In this assignment, we delve into the case of Maureen, a 76-year-old woman with a complex medical history, focusing on the quality of care she received during her end-of-life journey. We will critically evaluate her care against high-quality evidence, considering the End-of-Life Care Clinical Practice Guidelines, the National Palliative Care (NPC) standards, the Nursing and Midwifery Board of Australia (NMBA) standards and the National Safety and Health Quality Service (NSQHS) standards. The analysis unfolds through four pivotal episodes of care: her initial hospitalisation for a urinary tract infection and subsequent diagnosis of vascular dementia, her discharge home with the discovery of her Advanced Care Directive, her second hospital admission due to a hip fracture, and finally, the decision to admit Maureen to hospice care. Each event will be carefully analysed concerning the pertinent clinical standards and guidelines to assess how much care aligns with best practices. The ultimate goal of this assignment is to find areas where end-of-life care for patients like Maureen can be improved, leading to a more sympathetic and patient-centred approach.

Episode of Care 1

In Maureen's case, the first episode of care contains both negative and positive aspects. Positively, Maureen's urinary tract infection (UTI) was swiftly diagnosed and treated by the medical staff. This is consistent with the End-of-Life Care CPG guidelines, highlighting the significance of quickly identifying and treating infections (ACU, n.d). In palliative care, controlling infections is essential since they can worsen a patient's symptoms and discomfort (Göl et al., 2022). The delay in revealing Maureen's diagnosis of vascular dementia is a noteworthy drawback of this episode. In palliative care, prompt diagnosis and communication are crucial since dementia is a degenerative disease that profoundly affects a patient's journey to death (Malhi & McElveen, 2021). The NPC Standards, which emphasise the value of precise and prompt evaluation and communication regarding a patient's condition, directly conflict with this delay. This discrepancy also violates the NMBA standard 2.7, which emphasises cultural sensitivity and person-centred care, which is essential, especially when it comes to coping with cognitive disorders, which, in Maureen's case, required early detection and support (NMBA, 2023).
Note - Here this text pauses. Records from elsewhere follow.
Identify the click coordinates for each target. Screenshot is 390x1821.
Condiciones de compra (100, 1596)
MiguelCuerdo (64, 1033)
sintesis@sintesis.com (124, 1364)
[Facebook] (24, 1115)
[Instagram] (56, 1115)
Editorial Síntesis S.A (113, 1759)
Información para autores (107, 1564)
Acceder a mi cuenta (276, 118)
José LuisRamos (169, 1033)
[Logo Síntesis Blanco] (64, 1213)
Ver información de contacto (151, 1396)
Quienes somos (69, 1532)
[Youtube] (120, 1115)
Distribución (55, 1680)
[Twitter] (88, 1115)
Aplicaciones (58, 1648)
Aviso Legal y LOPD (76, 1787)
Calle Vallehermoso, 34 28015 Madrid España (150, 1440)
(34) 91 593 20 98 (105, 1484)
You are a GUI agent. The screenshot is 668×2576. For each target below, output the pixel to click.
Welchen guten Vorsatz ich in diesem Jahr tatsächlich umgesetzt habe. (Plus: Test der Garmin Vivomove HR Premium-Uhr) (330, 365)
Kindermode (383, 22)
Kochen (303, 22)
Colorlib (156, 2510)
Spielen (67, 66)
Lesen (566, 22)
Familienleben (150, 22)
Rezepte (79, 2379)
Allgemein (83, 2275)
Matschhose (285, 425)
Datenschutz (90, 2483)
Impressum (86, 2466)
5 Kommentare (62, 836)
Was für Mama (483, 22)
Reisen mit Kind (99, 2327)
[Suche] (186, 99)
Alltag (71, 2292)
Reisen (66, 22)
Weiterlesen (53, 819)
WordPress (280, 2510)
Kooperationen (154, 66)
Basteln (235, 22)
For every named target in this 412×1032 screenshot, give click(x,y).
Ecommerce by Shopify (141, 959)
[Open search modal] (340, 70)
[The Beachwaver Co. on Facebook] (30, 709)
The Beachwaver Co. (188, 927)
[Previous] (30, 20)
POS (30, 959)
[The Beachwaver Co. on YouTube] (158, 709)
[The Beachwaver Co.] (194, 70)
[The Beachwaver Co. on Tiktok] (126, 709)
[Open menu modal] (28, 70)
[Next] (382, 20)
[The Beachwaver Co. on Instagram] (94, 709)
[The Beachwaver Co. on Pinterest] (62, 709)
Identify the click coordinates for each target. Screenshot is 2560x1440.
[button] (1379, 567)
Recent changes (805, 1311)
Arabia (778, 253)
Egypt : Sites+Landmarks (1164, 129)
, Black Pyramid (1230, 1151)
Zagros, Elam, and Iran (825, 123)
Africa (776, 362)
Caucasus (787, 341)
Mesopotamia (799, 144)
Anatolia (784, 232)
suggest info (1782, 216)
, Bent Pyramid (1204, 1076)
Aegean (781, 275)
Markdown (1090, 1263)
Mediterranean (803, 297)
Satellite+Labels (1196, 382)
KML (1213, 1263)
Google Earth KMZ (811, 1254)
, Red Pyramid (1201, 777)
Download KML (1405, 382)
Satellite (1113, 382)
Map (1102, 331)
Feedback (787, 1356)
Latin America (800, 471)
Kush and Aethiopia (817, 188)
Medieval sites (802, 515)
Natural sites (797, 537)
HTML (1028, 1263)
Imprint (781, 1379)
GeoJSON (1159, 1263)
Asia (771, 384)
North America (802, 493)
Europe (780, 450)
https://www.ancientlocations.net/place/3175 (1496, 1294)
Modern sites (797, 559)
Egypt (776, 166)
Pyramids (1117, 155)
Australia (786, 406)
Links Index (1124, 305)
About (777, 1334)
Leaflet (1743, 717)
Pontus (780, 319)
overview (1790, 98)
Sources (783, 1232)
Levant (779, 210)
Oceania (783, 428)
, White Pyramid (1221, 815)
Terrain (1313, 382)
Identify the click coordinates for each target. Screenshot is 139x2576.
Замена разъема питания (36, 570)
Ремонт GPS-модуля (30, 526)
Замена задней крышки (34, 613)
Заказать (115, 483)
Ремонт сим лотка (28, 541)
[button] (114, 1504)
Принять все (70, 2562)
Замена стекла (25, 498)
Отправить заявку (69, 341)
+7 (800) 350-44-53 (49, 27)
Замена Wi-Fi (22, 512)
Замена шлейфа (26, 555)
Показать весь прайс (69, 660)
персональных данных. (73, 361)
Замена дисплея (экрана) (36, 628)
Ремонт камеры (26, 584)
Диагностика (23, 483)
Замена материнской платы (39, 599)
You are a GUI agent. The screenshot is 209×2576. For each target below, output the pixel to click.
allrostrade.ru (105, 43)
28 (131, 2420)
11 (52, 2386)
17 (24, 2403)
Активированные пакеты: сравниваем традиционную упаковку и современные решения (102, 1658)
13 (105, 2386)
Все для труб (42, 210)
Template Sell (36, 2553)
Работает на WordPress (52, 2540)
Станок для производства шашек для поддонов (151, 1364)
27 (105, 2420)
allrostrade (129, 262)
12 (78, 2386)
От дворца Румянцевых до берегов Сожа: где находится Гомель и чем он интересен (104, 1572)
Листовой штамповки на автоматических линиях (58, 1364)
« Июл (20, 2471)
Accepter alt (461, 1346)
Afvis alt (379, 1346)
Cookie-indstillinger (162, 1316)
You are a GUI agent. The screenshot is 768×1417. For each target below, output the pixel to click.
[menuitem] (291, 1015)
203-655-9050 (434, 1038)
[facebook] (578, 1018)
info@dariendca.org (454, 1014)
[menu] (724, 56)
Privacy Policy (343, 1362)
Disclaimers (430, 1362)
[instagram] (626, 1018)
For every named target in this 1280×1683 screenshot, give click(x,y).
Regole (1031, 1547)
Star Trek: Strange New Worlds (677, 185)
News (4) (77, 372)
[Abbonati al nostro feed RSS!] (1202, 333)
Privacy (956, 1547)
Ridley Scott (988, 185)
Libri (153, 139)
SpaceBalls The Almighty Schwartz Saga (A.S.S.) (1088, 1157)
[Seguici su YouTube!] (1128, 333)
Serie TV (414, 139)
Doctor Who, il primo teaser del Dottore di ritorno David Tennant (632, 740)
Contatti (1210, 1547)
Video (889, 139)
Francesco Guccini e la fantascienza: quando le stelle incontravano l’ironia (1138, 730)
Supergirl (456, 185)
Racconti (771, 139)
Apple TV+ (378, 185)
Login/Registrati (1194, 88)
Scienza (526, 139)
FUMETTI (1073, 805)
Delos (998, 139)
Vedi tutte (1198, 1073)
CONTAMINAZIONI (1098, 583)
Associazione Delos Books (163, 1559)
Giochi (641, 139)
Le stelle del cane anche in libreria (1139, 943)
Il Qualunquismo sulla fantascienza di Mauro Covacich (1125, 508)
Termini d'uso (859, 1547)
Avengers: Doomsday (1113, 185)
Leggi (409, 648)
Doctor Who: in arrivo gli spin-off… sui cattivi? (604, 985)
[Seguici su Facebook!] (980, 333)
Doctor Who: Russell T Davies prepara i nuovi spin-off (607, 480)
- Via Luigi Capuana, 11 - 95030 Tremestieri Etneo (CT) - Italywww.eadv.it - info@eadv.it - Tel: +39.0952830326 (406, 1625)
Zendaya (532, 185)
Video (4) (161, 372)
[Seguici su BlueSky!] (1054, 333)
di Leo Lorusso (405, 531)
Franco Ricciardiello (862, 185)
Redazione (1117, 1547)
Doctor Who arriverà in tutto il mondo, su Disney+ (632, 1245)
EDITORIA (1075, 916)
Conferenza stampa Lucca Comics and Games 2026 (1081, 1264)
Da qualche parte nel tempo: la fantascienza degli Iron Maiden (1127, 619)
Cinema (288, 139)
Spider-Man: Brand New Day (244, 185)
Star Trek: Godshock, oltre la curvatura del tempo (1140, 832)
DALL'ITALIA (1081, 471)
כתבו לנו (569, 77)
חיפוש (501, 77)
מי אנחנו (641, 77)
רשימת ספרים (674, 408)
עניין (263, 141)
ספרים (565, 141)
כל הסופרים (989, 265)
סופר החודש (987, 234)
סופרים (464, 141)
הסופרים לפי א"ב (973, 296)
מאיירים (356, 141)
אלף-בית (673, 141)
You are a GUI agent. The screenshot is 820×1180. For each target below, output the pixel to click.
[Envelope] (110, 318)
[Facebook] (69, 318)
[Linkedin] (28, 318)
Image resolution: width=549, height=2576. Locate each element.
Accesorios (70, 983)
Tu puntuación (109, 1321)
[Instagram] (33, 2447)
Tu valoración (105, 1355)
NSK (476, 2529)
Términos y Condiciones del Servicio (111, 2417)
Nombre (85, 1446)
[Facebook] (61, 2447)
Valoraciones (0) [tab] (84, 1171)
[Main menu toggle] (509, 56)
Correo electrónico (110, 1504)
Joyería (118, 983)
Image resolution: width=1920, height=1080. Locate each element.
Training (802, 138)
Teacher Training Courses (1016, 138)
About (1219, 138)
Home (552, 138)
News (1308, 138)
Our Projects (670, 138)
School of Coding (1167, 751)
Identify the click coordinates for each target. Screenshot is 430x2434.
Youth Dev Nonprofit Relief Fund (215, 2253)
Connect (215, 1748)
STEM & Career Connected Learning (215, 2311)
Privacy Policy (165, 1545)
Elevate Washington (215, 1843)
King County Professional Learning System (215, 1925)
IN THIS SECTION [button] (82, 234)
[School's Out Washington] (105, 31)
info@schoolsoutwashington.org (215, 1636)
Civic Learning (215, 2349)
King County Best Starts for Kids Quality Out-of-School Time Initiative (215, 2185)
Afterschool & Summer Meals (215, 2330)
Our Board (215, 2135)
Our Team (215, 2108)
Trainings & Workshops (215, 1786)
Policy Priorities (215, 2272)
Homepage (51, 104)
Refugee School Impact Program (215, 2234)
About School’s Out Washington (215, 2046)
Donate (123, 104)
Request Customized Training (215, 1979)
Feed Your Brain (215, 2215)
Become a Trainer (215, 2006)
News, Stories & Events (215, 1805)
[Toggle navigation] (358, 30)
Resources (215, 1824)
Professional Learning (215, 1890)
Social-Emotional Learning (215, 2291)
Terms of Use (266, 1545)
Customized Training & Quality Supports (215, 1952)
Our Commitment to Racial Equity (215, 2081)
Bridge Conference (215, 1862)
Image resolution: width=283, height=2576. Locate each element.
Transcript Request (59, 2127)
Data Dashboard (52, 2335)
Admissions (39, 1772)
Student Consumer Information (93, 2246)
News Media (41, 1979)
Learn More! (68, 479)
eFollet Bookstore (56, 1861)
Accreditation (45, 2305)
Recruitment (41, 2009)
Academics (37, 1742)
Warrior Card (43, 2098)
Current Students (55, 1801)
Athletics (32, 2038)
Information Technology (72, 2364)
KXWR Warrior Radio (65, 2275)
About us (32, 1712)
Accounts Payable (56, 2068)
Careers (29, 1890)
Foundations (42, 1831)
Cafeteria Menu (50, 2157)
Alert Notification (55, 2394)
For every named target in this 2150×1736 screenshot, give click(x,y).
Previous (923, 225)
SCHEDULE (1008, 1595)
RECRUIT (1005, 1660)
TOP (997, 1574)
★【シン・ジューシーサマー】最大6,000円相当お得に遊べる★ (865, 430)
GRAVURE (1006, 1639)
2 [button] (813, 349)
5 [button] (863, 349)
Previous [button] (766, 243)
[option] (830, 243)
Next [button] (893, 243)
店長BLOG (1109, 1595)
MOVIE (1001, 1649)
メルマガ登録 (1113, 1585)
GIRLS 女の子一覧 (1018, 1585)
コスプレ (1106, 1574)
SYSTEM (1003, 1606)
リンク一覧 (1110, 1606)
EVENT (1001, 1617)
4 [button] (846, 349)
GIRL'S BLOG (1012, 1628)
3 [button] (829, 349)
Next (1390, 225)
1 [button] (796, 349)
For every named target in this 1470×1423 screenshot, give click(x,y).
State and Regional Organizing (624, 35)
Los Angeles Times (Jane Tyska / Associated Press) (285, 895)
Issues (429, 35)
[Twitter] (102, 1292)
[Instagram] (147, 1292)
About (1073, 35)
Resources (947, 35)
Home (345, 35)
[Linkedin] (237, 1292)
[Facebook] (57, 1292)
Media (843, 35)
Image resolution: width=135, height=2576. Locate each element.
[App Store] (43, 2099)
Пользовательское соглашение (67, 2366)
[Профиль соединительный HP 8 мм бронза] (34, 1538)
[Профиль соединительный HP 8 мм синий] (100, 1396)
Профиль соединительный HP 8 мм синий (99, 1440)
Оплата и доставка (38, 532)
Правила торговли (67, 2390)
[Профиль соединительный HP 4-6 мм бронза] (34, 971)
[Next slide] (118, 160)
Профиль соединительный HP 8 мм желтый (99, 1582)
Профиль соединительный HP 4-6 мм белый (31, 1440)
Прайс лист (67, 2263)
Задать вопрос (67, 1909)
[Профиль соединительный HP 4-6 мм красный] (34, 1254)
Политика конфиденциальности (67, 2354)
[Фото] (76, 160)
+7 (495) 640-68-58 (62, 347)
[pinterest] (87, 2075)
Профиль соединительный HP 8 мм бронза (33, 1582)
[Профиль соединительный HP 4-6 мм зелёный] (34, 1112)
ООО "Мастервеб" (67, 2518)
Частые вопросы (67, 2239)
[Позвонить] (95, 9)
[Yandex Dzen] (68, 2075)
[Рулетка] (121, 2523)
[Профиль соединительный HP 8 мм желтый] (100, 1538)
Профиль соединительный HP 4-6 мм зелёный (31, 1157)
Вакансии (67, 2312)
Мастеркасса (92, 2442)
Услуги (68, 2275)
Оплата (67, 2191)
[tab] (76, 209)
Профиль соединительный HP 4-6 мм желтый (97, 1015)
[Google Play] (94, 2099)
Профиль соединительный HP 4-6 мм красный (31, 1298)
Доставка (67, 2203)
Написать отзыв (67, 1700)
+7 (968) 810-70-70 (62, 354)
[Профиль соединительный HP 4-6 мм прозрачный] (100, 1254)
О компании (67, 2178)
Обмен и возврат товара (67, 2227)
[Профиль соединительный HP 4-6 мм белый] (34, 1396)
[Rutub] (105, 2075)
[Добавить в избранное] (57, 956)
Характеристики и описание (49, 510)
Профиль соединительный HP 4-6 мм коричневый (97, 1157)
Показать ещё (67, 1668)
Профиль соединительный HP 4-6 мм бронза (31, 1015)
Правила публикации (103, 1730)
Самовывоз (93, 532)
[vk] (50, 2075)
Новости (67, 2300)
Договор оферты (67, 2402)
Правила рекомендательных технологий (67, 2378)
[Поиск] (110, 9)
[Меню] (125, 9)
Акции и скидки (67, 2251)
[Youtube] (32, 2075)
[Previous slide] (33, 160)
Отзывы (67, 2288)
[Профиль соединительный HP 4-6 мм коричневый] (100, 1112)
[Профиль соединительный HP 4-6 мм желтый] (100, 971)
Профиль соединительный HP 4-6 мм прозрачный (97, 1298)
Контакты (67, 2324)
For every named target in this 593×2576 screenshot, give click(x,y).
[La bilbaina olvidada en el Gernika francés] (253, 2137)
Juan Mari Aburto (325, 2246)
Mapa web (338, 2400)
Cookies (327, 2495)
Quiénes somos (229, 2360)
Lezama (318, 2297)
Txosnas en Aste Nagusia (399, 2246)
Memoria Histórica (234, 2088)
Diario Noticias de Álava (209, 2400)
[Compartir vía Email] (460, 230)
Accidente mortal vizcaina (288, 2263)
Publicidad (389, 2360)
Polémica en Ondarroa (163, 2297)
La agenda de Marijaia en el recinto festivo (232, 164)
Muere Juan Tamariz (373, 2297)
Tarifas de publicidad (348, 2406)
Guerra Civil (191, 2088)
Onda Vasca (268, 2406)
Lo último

There were numerous significant areas where the first episode of Maureen's care could have been improved to raise the level of quality following best practices and standards. First and foremost, it should have been a top priority to evaluate Maureen's cognitive condition promptly. This delay in diagnosing her vascular dementia directly contradicts the NPC Standard 4.5, emphasising the need for accurate and prompt assessments. The End-of-Life Care CPG highlights the significance of comprehensive assessments and effective communication, especially in cognitive decline cases (ACU, n.d). Moreover, per the NMBA standard 2.7, care should have been more person-centred. A more individualised approach would have considered Maureen's unique background, values, and cognitive health importance, ensuring her diagnosis was communicated in a manner that respected her preferences (NMBA, 2023). Additionally, fostering interdisciplinary communication among the healthcare team and adhering to the would have allowed for a more comprehensive and patient-centric approach to care, reducing the likelihood of overlooking the dementia diagnosis (Kwame & Petrucka, 2021). Lastly, as the NSQHS standard 1.20 emphasises, staff education and training should be prioritised to ensure that healthcare professionals are adequately prepared to recognise and manage cognitive conditions in palliative care settings (Australian Commission on Safety and Quality in Health Care (ACSQHC), 2021).

Episode of Care 2

The second episode of care, involving Maureen's discharge home and subsequent second hospital admission due to a hip fracture, undeniably represents a negative element of care. It is characterised by a lack of coordination and communication that had dire consequences for Maureen. The failure to promptly recognise and act on her Advanced Care Directive and the absence of appropriate safeguards against falls ultimately led to her injury. This breakdown in communication and coordination is a clear violation of NPC Standard 4.1, which stresses the significance of timely and accurate communication regarding a patient's condition and concerns (Palliative Care Australia, 2018). Furthermore, it raises questions about adherence to the NSQHS standards 5.4b and 2.7, emphasising the importance of person-centred care and shared decision-making (ACSQHC, 2021). In Maureen's case, her concerns in her Advanced Care Directive were overlooked, resulting in a preventable adverse event. A more patient-focused approach that considered her directives and ensured better communication among the care team could have averted this negative outcome (Kwame & Petrucka, 2021).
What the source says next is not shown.